AIM OF THE EXERCISE: Given the records below, transcribe each of them exactly.

Pixel coordinate grounding data:
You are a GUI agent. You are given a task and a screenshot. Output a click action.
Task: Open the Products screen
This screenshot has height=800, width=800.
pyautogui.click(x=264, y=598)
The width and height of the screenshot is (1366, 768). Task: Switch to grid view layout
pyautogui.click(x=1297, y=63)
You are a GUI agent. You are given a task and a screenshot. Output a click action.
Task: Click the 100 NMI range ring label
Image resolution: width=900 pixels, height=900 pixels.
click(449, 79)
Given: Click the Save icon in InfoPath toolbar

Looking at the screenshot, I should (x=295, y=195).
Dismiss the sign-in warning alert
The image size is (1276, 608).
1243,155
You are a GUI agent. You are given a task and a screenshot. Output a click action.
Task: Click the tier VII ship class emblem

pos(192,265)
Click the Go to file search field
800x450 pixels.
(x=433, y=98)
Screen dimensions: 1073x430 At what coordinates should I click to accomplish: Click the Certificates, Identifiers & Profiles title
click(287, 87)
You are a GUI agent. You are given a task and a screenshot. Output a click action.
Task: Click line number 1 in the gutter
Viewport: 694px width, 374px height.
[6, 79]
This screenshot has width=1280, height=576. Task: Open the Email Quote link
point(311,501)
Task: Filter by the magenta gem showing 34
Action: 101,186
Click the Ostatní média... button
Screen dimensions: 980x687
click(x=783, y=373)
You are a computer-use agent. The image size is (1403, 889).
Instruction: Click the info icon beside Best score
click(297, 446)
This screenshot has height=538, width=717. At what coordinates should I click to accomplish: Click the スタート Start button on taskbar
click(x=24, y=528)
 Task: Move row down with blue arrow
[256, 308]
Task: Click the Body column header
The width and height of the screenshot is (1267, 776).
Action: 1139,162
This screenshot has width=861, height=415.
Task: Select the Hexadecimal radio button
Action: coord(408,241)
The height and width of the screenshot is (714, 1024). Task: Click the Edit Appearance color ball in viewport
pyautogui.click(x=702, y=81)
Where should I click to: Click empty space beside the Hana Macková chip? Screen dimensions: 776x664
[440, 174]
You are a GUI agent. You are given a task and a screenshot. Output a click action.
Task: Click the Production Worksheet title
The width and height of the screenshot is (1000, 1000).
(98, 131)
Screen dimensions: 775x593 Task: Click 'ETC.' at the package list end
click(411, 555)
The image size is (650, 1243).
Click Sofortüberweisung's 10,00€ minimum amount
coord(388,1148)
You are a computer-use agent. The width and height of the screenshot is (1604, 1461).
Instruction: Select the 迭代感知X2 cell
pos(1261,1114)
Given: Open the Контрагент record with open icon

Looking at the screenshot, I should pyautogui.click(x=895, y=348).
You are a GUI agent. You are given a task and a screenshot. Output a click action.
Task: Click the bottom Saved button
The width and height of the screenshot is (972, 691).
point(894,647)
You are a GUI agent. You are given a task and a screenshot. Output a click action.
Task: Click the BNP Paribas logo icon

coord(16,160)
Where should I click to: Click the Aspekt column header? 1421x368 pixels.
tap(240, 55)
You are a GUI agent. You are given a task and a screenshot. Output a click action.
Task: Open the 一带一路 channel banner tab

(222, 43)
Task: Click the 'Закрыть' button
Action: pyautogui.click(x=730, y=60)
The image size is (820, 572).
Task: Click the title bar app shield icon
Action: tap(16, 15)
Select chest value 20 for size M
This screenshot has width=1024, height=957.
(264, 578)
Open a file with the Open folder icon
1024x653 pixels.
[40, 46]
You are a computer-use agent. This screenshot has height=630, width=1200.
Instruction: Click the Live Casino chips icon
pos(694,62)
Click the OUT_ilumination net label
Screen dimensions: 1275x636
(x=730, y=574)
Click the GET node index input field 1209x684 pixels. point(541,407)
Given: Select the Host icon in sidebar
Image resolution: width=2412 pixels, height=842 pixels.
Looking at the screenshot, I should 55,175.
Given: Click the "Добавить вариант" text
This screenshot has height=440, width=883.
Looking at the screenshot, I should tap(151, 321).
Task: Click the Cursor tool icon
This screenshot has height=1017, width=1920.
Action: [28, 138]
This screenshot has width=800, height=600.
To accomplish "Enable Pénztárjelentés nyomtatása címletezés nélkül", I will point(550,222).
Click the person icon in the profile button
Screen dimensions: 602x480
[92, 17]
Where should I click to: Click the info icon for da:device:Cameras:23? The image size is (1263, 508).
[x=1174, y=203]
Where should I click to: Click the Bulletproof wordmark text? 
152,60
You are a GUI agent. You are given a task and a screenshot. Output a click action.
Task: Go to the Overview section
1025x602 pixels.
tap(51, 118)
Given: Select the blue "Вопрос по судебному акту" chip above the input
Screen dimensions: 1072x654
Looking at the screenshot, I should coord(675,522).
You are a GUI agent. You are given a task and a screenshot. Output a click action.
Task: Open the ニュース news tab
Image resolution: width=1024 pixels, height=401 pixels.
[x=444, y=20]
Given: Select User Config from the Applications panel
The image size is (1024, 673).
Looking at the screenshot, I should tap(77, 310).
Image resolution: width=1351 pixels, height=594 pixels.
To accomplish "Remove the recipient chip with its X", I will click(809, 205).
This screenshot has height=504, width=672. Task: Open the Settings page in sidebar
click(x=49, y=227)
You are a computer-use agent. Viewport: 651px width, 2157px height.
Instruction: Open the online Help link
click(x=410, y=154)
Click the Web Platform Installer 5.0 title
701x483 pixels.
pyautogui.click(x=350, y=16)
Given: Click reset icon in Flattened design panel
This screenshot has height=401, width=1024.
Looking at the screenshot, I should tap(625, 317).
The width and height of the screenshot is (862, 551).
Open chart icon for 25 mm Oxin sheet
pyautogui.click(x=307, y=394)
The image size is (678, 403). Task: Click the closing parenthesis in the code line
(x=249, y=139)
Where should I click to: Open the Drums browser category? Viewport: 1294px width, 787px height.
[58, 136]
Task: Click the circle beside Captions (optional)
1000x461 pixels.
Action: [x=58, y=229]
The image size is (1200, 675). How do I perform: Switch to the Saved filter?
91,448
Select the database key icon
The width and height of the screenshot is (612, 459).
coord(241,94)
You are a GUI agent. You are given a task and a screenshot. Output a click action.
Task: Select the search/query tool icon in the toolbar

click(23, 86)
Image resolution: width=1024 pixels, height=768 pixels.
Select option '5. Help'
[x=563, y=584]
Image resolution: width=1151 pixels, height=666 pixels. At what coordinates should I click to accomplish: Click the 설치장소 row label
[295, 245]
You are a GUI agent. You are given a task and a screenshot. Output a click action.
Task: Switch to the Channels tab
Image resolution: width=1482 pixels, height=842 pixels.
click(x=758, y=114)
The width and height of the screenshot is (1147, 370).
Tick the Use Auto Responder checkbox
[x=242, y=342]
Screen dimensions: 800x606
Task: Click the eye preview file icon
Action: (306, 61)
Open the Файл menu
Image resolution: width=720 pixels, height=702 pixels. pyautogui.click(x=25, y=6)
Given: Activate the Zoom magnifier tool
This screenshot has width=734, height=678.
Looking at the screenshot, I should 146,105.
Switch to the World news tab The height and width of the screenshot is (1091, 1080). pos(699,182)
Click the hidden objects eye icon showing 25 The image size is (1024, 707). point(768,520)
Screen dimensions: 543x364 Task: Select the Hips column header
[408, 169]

EXERCISE SOLUTION:
You are a GUI agent. You are given a task and a screenshot. Output a click action.
Task: Open the Products screen
This screenshot has height=800, width=800.
pyautogui.click(x=264, y=598)
The width and height of the screenshot is (1366, 768). Task: Switch to grid view layout
pyautogui.click(x=1297, y=63)
You are a GUI agent. You are given a task and a screenshot. Output a click action.
Task: Click the 100 NMI range ring label
Image resolution: width=900 pixels, height=900 pixels.
click(449, 79)
Given: Click the Save icon in InfoPath toolbar

Looking at the screenshot, I should (x=295, y=195).
Dismiss the sign-in warning alert
The image size is (1276, 608).
1243,155
You are a GUI agent. You are given a task and a screenshot. Output a click action.
Task: Click the tier VII ship class emblem

pos(192,265)
Click the Go to file search field
800x450 pixels.
(x=433, y=98)
Screen dimensions: 1073x430 At what coordinates should I click to accomplish: Click the Certificates, Identifiers & Profiles title
click(287, 87)
You are a GUI agent. You are given a task and a screenshot. Output a click action.
Task: Click line number 1 in the gutter
Viewport: 694px width, 374px height.
[6, 79]
This screenshot has width=1280, height=576. Task: Open the Email Quote link
point(311,501)
Task: Filter by the magenta gem showing 34
Action: 101,186
Click the Ostatní média... button
Screen dimensions: 980x687
click(x=783, y=373)
You are a computer-use agent. The image size is (1403, 889).
Instruction: Click the info icon beside Best score
click(297, 446)
This screenshot has height=538, width=717. At what coordinates should I click to accomplish: Click the スタート Start button on taskbar
click(x=24, y=528)
 Task: Move row down with blue arrow
[256, 308]
Task: Click the Body column header
The width and height of the screenshot is (1267, 776).
Action: 1139,162
This screenshot has width=861, height=415.
Task: Select the Hexadecimal radio button
Action: coord(408,241)
The height and width of the screenshot is (714, 1024). Task: Click the Edit Appearance color ball in viewport
pyautogui.click(x=702, y=81)
Where should I click to: Click empty space beside the Hana Macková chip? Screen dimensions: 776x664
[440, 174]
You are a GUI agent. You are given a task and a screenshot. Output a click action.
Task: Click the Production Worksheet title
The width and height of the screenshot is (1000, 1000).
(98, 131)
Screen dimensions: 775x593 Task: Click 'ETC.' at the package list end
click(411, 555)
The image size is (650, 1243).
Click Sofortüberweisung's 10,00€ minimum amount
coord(388,1148)
You are a computer-use agent. The width and height of the screenshot is (1604, 1461).
Instruction: Select the 迭代感知X2 cell
pos(1261,1114)
Given: Open the Контрагент record with open icon

Looking at the screenshot, I should pyautogui.click(x=895, y=348).
You are a GUI agent. You are given a task and a screenshot. Output a click action.
Task: Click the bottom Saved button
The width and height of the screenshot is (972, 691).
point(894,647)
You are a GUI agent. You are given a task and a screenshot. Output a click action.
Task: Click the BNP Paribas logo icon

coord(16,160)
Where should I click to: Click the Aspekt column header? 1421x368 pixels.
tap(240, 55)
You are a GUI agent. You are given a task and a screenshot. Output a click action.
Task: Open the 一带一路 channel banner tab

(222, 43)
Task: Click the 'Закрыть' button
Action: pyautogui.click(x=730, y=60)
The image size is (820, 572).
Task: Click the title bar app shield icon
Action: tap(16, 15)
Select chest value 20 for size M
This screenshot has width=1024, height=957.
(264, 578)
Open a file with the Open folder icon
1024x653 pixels.
[40, 46]
You are a computer-use agent. This screenshot has height=630, width=1200.
Instruction: Click the Live Casino chips icon
pos(694,62)
Click the OUT_ilumination net label
Screen dimensions: 1275x636
(x=730, y=574)
Click the GET node index input field 1209x684 pixels. point(541,407)
Given: Select the Host icon in sidebar
Image resolution: width=2412 pixels, height=842 pixels.
Looking at the screenshot, I should 55,175.
Given: Click the "Добавить вариант" text
This screenshot has height=440, width=883.
Looking at the screenshot, I should tap(151, 321).
Task: Click the Cursor tool icon
This screenshot has height=1017, width=1920.
Action: [28, 138]
This screenshot has width=800, height=600.
To accomplish "Enable Pénztárjelentés nyomtatása címletezés nélkül", I will point(550,222).
Click the person icon in the profile button
Screen dimensions: 602x480
[92, 17]
Where should I click to: Click the info icon for da:device:Cameras:23? The image size is (1263, 508).
[x=1174, y=203]
Where should I click to: Click the Bulletproof wordmark text? 
152,60
You are a GUI agent. You are given a task and a screenshot. Output a click action.
Task: Go to the Overview section
1025x602 pixels.
tap(51, 118)
Given: Select the blue "Вопрос по судебному акту" chip above the input
Screen dimensions: 1072x654
Looking at the screenshot, I should coord(675,522).
You are a GUI agent. You are given a task and a screenshot. Output a click action.
Task: Open the ニュース news tab
Image resolution: width=1024 pixels, height=401 pixels.
[x=444, y=20]
Given: Select User Config from the Applications panel
The image size is (1024, 673).
Looking at the screenshot, I should tap(77, 310).
Image resolution: width=1351 pixels, height=594 pixels.
To accomplish "Remove the recipient chip with its X", I will click(809, 205).
This screenshot has height=504, width=672. Task: Open the Settings page in sidebar
click(x=49, y=227)
You are a computer-use agent. Viewport: 651px width, 2157px height.
Instruction: Open the online Help link
click(x=410, y=154)
Click the Web Platform Installer 5.0 title
701x483 pixels.
pyautogui.click(x=350, y=16)
Given: Click reset icon in Flattened design panel
This screenshot has height=401, width=1024.
Looking at the screenshot, I should tap(625, 317).
The width and height of the screenshot is (862, 551).
Open chart icon for 25 mm Oxin sheet
pyautogui.click(x=307, y=394)
The image size is (678, 403). Task: Click the closing parenthesis in the code line
(x=249, y=139)
Where should I click to: Open the Drums browser category? Viewport: 1294px width, 787px height.
[58, 136]
Task: Click the circle beside Captions (optional)
1000x461 pixels.
Action: [x=58, y=229]
The image size is (1200, 675). How do I perform: Switch to the Saved filter?
91,448
Select the database key icon
The width and height of the screenshot is (612, 459).
coord(241,94)
You are a GUI agent. You are given a task and a screenshot. Output a click action.
Task: Select the search/query tool icon in the toolbar

click(23, 86)
Image resolution: width=1024 pixels, height=768 pixels.
Select option '5. Help'
[x=563, y=584]
Image resolution: width=1151 pixels, height=666 pixels. At what coordinates should I click to accomplish: Click the 설치장소 row label
[295, 245]
You are a GUI agent. You are given a task and a screenshot. Output a click action.
Task: Switch to the Channels tab
Image resolution: width=1482 pixels, height=842 pixels.
click(x=758, y=114)
The width and height of the screenshot is (1147, 370).
Tick the Use Auto Responder checkbox
[x=242, y=342]
Screen dimensions: 800x606
Task: Click the eye preview file icon
Action: (306, 61)
Open the Файл menu
Image resolution: width=720 pixels, height=702 pixels. pyautogui.click(x=25, y=6)
Given: Activate the Zoom magnifier tool
This screenshot has width=734, height=678.
Looking at the screenshot, I should 146,105.
Switch to the World news tab The height and width of the screenshot is (1091, 1080). pos(699,182)
Click the hidden objects eye icon showing 25 The image size is (1024, 707). point(768,520)
Screen dimensions: 543x364 Task: Select the Hips column header
[408, 169]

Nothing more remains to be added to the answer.